Dimensionality reduction is the operation of decreasing the number of variables under consideration by attaining a set of principle variables. Lower number of features make it easier to visualize the dataset and lead to better human interpretation.
In this article, I will try to describe a large number of young people hobbies by a smaller number of features. In order to do that, I will use Multidimensional Scaling and compare the results to Hierarchical Clustering.
The article is divided as follows: firstly, I will descrive metodology used in the research, focusing on Multidimensional Scaling, Hierarchical Clustering and handling missing data. Then I will describe the dataset and impute missing data. In the next chapter I will present the result of Multidimensional Scaling with k-means clusters. After that I will show the results of clustering by Hierarchical Clustering. Finally, I will discuss the results and possible further researches in that matter.
Multidimensional Scaling (MDS) is a technique that helps to visualize the relative positions of objects, given only a table of distances between them. MDS might reduce dimensionality to one, two, three or even more dimensions. The table of distances is created either directly from experiments or is derived from correlation matrix.

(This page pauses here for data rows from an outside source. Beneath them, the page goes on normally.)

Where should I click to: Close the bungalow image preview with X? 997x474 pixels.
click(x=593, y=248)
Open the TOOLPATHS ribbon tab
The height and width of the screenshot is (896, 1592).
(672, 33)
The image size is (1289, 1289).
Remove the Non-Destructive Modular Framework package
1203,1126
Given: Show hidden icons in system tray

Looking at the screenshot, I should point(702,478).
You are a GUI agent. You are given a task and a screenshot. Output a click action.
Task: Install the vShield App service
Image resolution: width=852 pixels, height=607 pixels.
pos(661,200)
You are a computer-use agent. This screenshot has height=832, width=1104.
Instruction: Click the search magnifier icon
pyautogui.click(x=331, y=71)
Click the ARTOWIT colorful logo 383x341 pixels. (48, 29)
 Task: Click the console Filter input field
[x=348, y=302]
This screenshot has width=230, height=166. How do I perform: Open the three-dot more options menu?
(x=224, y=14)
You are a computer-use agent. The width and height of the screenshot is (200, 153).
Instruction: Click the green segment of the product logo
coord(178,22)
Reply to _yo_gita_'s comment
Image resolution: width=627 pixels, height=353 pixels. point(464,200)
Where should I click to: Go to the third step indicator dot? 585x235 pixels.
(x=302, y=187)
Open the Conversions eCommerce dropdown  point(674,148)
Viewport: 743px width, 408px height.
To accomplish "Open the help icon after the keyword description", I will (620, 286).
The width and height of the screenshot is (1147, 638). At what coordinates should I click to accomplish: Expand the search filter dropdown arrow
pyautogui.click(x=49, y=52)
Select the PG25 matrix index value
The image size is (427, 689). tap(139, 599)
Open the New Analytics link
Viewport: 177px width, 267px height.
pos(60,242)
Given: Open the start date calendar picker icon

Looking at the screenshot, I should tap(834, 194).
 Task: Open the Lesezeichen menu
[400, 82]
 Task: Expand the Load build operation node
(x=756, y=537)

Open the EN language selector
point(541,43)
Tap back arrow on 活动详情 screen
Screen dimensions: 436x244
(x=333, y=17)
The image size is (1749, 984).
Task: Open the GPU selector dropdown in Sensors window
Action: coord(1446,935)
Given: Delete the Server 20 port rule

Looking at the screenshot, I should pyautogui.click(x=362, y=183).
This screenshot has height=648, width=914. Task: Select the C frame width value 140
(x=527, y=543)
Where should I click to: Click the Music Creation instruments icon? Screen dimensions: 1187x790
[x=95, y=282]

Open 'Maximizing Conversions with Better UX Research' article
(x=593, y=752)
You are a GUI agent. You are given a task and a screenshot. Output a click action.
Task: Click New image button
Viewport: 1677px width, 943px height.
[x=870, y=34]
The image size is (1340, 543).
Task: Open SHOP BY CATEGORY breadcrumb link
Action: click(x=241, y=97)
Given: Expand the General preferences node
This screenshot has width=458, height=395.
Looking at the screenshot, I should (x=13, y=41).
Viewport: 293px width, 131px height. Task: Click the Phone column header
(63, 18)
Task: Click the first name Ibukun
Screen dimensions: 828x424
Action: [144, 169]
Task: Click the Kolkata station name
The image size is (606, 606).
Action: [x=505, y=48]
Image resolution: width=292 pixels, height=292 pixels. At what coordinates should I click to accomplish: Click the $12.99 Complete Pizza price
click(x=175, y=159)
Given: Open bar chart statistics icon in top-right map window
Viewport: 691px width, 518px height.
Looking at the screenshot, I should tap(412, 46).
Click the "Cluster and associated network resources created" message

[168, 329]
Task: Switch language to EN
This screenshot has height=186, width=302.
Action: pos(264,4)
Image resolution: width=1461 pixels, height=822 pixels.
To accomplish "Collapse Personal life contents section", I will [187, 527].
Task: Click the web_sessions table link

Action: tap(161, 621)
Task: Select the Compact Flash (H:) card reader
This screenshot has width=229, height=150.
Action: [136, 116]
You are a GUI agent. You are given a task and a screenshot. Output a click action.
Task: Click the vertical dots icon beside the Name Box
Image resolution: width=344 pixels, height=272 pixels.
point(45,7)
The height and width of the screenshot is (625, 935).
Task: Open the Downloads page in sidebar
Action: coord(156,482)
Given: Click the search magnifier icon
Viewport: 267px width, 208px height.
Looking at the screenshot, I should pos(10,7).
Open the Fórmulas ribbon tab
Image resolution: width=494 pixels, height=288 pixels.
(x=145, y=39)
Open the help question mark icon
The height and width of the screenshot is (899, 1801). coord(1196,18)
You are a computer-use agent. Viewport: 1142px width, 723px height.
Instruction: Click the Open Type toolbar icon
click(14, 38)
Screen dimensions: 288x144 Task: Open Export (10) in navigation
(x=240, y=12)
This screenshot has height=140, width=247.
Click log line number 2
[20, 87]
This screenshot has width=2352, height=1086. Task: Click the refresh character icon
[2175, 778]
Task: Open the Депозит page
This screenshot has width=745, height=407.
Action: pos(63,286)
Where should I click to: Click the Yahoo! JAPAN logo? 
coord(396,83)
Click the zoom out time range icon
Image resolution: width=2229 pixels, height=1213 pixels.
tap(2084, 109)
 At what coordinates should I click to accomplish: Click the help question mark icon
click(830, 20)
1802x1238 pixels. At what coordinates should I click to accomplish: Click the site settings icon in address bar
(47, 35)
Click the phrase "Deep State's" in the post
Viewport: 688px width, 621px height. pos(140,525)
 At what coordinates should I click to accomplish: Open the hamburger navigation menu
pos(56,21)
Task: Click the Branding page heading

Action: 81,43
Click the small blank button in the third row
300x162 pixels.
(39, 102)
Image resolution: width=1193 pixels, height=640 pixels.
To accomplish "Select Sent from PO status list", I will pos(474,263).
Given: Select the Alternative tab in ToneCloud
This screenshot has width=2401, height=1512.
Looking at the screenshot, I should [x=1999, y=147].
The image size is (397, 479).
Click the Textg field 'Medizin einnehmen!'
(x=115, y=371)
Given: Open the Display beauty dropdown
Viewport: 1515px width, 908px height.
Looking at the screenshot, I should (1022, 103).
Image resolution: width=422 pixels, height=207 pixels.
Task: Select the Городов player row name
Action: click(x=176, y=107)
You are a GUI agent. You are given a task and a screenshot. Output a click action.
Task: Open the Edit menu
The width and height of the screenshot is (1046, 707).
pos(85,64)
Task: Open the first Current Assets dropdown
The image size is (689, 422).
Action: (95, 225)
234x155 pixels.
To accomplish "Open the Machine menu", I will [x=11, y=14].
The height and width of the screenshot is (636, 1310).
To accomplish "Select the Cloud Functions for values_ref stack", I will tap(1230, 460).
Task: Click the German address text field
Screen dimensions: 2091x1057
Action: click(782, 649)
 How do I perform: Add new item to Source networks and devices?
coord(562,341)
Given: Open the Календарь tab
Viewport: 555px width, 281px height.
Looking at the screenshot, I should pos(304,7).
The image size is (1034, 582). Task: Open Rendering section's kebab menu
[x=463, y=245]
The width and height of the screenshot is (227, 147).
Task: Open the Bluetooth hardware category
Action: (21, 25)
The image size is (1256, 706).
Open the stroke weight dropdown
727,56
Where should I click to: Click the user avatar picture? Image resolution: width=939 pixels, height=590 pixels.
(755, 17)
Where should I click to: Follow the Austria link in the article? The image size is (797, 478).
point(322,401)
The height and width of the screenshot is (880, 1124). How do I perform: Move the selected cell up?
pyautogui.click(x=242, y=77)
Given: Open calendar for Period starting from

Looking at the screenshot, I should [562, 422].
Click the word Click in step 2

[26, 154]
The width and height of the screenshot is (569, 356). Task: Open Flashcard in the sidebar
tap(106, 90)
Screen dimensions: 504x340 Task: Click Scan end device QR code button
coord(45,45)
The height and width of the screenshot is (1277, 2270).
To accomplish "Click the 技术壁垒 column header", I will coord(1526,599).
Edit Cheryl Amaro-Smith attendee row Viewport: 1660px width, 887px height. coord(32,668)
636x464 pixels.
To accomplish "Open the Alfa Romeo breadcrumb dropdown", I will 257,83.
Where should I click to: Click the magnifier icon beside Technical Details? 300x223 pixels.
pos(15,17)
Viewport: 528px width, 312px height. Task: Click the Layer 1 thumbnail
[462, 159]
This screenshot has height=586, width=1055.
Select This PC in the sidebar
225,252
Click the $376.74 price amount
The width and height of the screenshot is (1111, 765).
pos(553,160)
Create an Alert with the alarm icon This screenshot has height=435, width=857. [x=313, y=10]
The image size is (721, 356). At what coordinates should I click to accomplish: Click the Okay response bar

Trevor and Michael Cox (2000) in their comprehensive text provide a profound definition of MDS:
A narrow definition of multidimensional scaling (often abbreviated to MDS) is the search for a low dimensional space, usually Euclidean, in which points in the space represent the objects (whiskies), one point representing one ob ject, and such that the distances between the points in the space, \(d_{rs}\) , match, as well as possible, the original dissimilarities \(\delta_{rs}\) . The techniques used for the search for the space and the associated configuration of points form metric and nonmetric multidimensional scaling.1
There are two general methods for solving the MDS problem. Metric (Classical) MDS tries to recreate the original distances, while Non-Metric considers only the ranks of the distances. Therefore, the original distances are not reproduced. Metric MDS is applicable only when ratio of similarity of distance is computable. If the data are ordinal, non-metric MDS should be used.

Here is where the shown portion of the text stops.